Questions
“All right, Ian, what you just said to your sister was unkind. You have a talking time-out.”
When my kids were 5 and 8 a talking time-out was the worst possible punishment. I usually reserved it for in the car, a place with limited natural consequences. For a set number of minutes (usually one for each year of life) they were not allowed to speak. Part of what made it so tortuous was that my kids always had a million things they wanted to ask about at any given time. I embraced the silence as golden. They did not.
I should let you know that I’m a quiet person. When I was pregnant with my son I worried about my lack of verbal savvy. What if he didn’t hear enough words, experience enough dialogue, because of my verbal style? I may have overcompensated. Once Ian was born I forced myself to constantly narrate our days. It soon became a habit to talk about everything with him, and once my daughter arrived, to include her in the conversation as well.
When we were in the car we discussed everything from the weather to other drivers to why shoes had laces.
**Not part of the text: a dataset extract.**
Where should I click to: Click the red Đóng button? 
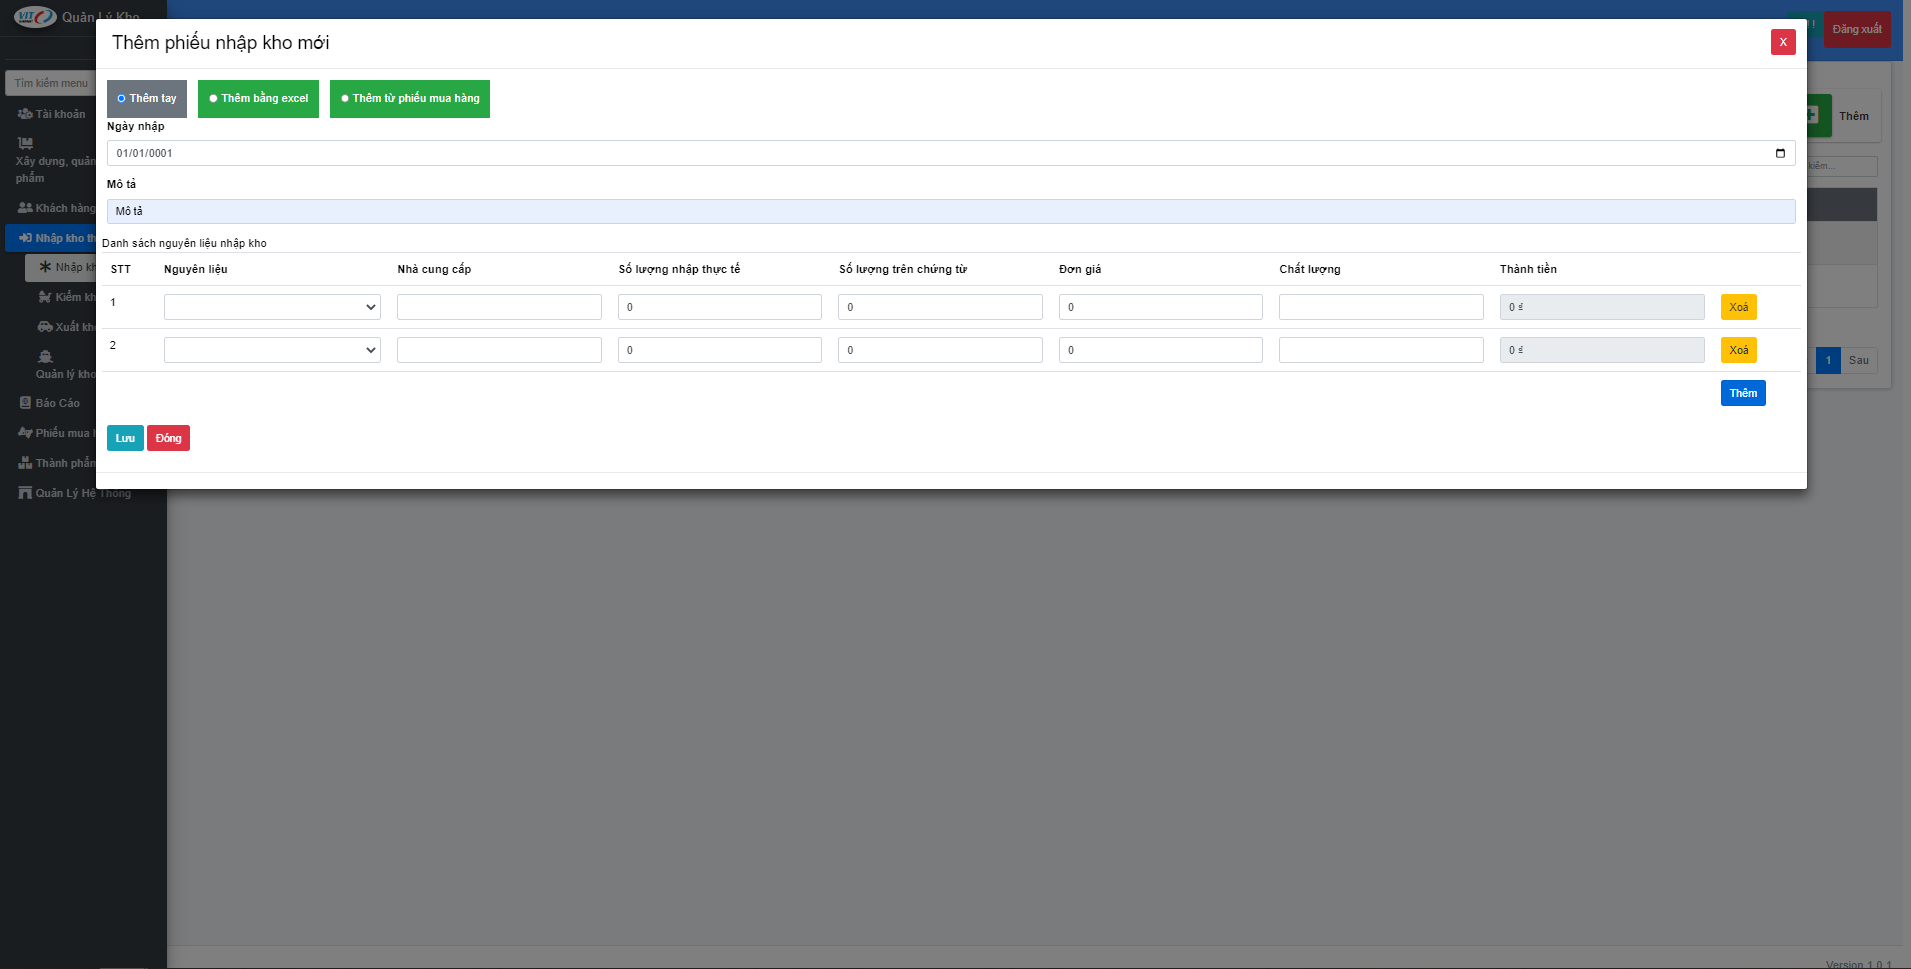tap(168, 438)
My son loved to ask “why” questions, but not just “why is the sky blue” variety. He wanted to speculate about why someone in the car next to us might have chosen to wear a blue hat and grow a mustache. Sometimes our speculation was silly. Ian loved when I would go down a rabbit trail trying to think of reasons why someone might wear a hat, why they might want a blue hat, and what was appealing about mustaches. It was fun to invent a story like how the mustached man was really an international spy in disguise. Other times we would take a serious angle, more like: “It’s cold out and the man’s favorite color is blue and his wife likes how his mustache looks.”
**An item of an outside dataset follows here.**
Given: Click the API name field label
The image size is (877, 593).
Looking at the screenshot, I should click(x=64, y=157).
To be honest, these conversations were exhausting. I didn’t always have the patience or energy to engage. There were plenty of times that I’d answer his “why” with “just because, and that’s it.” But the majority of the time I would humor him and we’d discuss why some people like cars with two doors and why some people like cars with four doors or whatever had him puzzled.
There’s a quote by Catherine Stonehouse that resonated deeply with me recently: “Over time, our responsiveness to common questions prepares the way for children to trust us with the troubling questions.” (From Joining Children on the Spiritual Journey)
Beyond compensating for my quiet nature, that is really what I was trying to do when I had all those seemingly meaningless conversations with my kids. Building trust takes so much time, even with our kids. If we don’t take the time to talk about the common basic ways the world works, our kids won’t trust us to answer the really big questions.
My son is older now. He doesn’t ask the same type of “why” questions. He asks questions like: “Why does Brady go to church and say he trusts Jesus with his life but doesn’t live his life any differently than our friends who don’t go to church or believe in God?” This is one of many troubling questions I have now earned the right to talk about with Ian. These are not easy questions to answer. Yet, these are the kinds of questions where I want to join with God as the primary voices shaping how my son thinks through the answers.